An author, artist, and poet, David says his participation in GPG inspired his most recent book, Inappropriate Anagrams. Available at www.davidcundyauthor.com (or on the new author shelves at GFL), the book pairs David’s original, entertaining anagrammatic poems and collage portraits of 40 historical luminaries to expose their “secret alter egos,” as David quips.

“I’d written a biographical poem in a format which I realized was in iambic tetrameter, and I realized that it could be applied to anyone. And so then, when I was exploring one of my favorite artists, Agnes Martin...I decided that I would explore anagrams. And I found out that her anagrams included Magnets Rain and Saint Engram and Mantas Reign. And I said, ‘You know, I can work with this.’”

David’s anagrammatic poems and collage portraits are laid out side-by-side on the pages of the book. David’s portrait of Martin as Magnet Rains depicts her as a pair of piercing eyes set within her silhouette, as ink-etched horseshoe magnets rain past. His collage of Gertrude Stein plays with a famous photo of the artist taken by Man Ray to illustrate the anagram “Tiger Dentures.”

David, who was amused to find his own anagrammed name becomes Wild Cave Redundancy, has also creatively skewered/paid homage to the likes of Charles Darwin (Narwhals Cried), Cleopatra (Cat Parole), Sigmund Freud (Guru’s Mind Fed), and others. He coined the book’s literary art form “shenanagrams” and created a list of text-constraining rules by which these poems can be developed (he includes those rules in the book).

David has lived in New York and taught media at universities in that state, as well as being engaged as a cultural journalist covering some of America’s leading poets (he’s also reviewed books by Ursula Le Guin). He first came to the shoreline in 1978 and lived in Madison for a time, where he has family. David grew up in Iowa.

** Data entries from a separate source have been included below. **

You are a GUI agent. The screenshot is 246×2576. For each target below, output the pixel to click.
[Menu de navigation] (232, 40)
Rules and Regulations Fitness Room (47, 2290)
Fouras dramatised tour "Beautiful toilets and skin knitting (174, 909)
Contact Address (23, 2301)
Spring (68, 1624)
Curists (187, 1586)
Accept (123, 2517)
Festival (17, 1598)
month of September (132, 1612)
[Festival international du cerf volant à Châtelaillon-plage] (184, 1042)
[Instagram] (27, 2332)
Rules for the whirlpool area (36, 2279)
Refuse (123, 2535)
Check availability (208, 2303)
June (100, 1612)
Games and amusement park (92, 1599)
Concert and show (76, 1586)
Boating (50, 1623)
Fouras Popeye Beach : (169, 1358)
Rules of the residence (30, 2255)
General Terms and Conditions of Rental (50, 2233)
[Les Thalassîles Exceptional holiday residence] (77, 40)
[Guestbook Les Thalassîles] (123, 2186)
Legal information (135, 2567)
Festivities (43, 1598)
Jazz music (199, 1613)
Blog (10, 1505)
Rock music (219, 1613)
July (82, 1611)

“My interest in poetry began when I was a child,” says David, who pored over volumes of the mid-century publication, Childcraft Poems of Early Childhood. David and his sister were introduced to the books by his mother, an elementary school teacher.

“We were reading all these wonderful poems,” says David. “Robert Frost’s ‘The Pasture’...and Carl Sandburg’s ‘Fog’ and nonsense poems like Edward Lear’s ‘The Jumblies.’”

A graphic artist, David has designed type at Linotype in New York as well as with the renowned type designer Matthew Carter in London, and has his own firm, Design Trust.

In 2016, David debuted his first children’s book, for which he is the author and illustrator, Animals Spell Love. The book emphasizes diversity, using illustrations of animals to spell the word “love” in 16 languages.

David says finding the perfect work studio for his writing and illustrating is one of the reasons he moved to Guilford in 2017. At the time, he was looking for an inspiring workspace to develop his second children’s book, Animals Spell Peace. Currently, it’s also where he’s working on his second book of anagrams and collage.

“I’ve got a wonderful atelier on the corner of the green in Guilford. I tell everyone that Guilford is utopia,” says David. “It’s utopia for many reasons. I think the main reason, although the Guilford Green is wonderful, is the people here. I’ve met so many wonderful people since moving into Guilford.”

David is one of several GPG presidents who had a fairly short tenure as a member of the group before taking on the presidency.

“I think the guild really does appreciate new blood, and we’re always looking for new voices and appreciate new voices,” he says, adding, “I am a peer among equals as president, and I am really honored to be serving both the guild and the Guilford community.”